La questione potrebbe essere agevolmente risolta in sede di conversione, stabilendo l’efficacia retroattiva del nuovo termine previsto dall’art. 80 del DL 34/2020, così da coprire anche i tre giorni di cui si è detto, dal momento che il divieto di legge retroattiva è costituzionalmente prescritto soltanto per la legge penale, per cui il legislatore ordinario ben può emanare norme retroattive, purché adeguatamente giustificate sul piano della ragionevolezza, come più volte ricordato dalla Corte Costituzionale (cfr. ad esempio Corte Cost. n. 432/97). Se non provvederà il legislatore, sarà compito dei giudici stabilire se il succedersi delle due disposizioni abbia effettivamente creato un pur breve periodo nel quale è stato nuovamente possibile procedere con dei licenziamenti per motivi economici. Un’interpretazione di cui si potrebbe comunque dubitare, tenuto conto che la disposizione dell’art. 80 del DL 34/2020 non introduce un nuovo divieto, ma modifica il contenuto della disposizione di cui all’art. 46 del DL 18/2020, che prevede fin dall’origine la sospensione dei licenziamenti per motivi economici in questo periodo di emergenza.

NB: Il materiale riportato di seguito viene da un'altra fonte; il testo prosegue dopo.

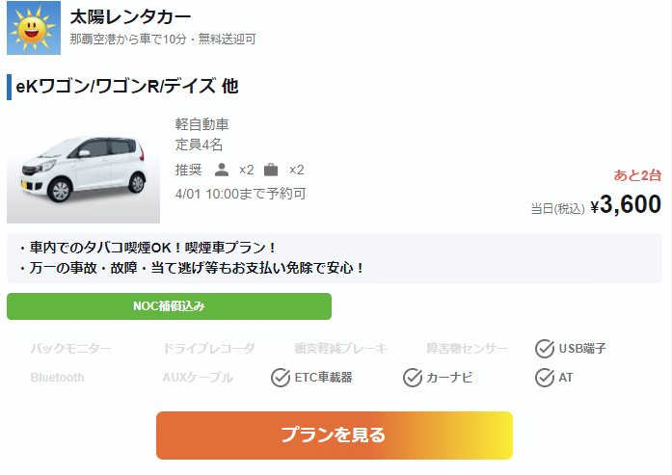Click the greyed バックモニター feature
The width and height of the screenshot is (672, 475).
point(70,349)
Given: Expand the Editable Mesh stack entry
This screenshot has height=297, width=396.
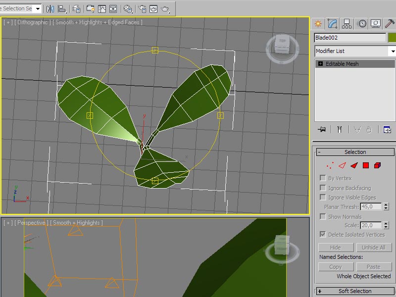Looking at the screenshot, I should tap(320, 64).
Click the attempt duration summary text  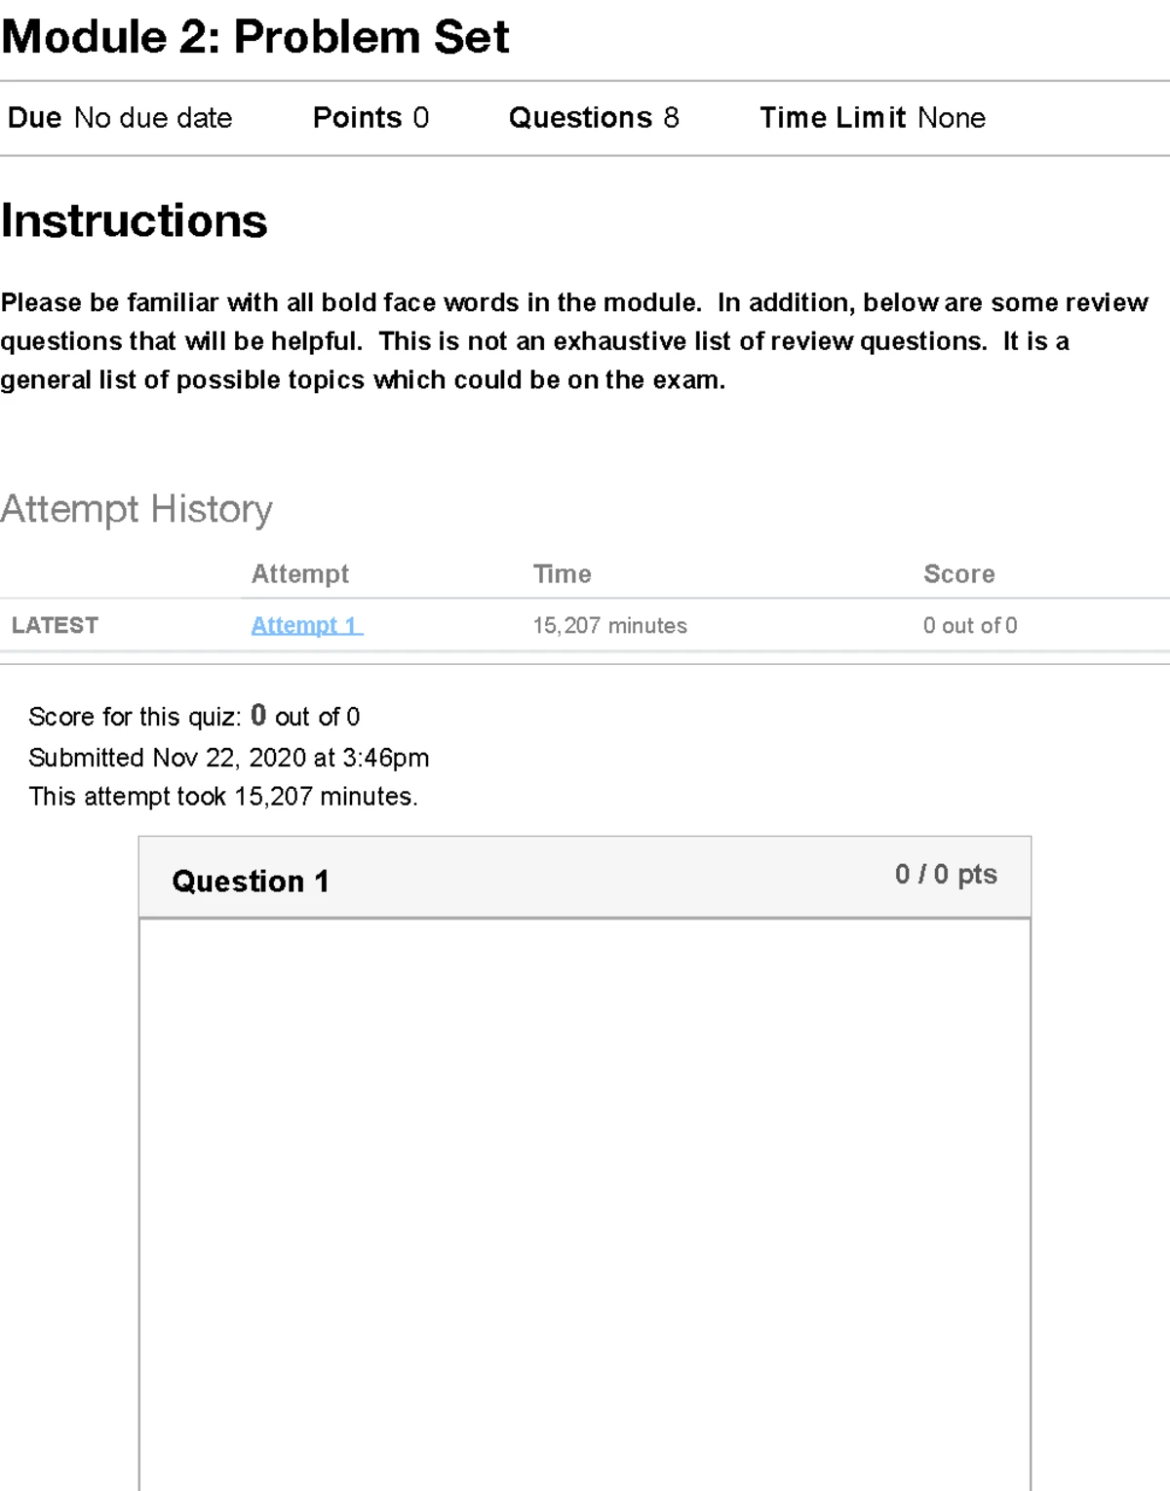click(222, 797)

Per quanto riguarda i contratti a termine, di cui si è voluta consentire fino al 30 agosto 2020 la proroga o il rinnovo senza necessità di causali, nella versione definitiva dell’art. 93 del DL 34/2020 all’ultimo momento è stato aggiunto un inciso in forza del quale tale possibilità è limitata ai contratti “in essere alla data del 23 febbraio 2020”, che finisce con il limitare ancora di più la portata della norma, già non particolarmente estesa visto il termine finale di poco più di tre mesi. Infatti, se è assai probabile che in caso di proroga si tratti di un contratto a termine già in essere al 23 febbraio 2020, per quanto riguarda il rinnovo, e cioè la stipula di un nuovo contratto con un soggetto che già in passato aveva lavorato a termine per lo stesso datore di lavoro, è altamente probabile che tale precedente rapporto non fosse in corso al 23 febbraio 2020, ma è davvero difficile comprendere la ragione per cui tale circostanza dovrebbe essere di ostacolo al rinnovo. È auspicabile che in sede di conversione, se davvero si vuole che la disposizione di cui all’art. 93 abbia una qualche utilità, tale inciso sia soppresso e che possibilmente anche il termine finale sia spostato in avanti, almeno fino al periodo di emergenza sanitaria.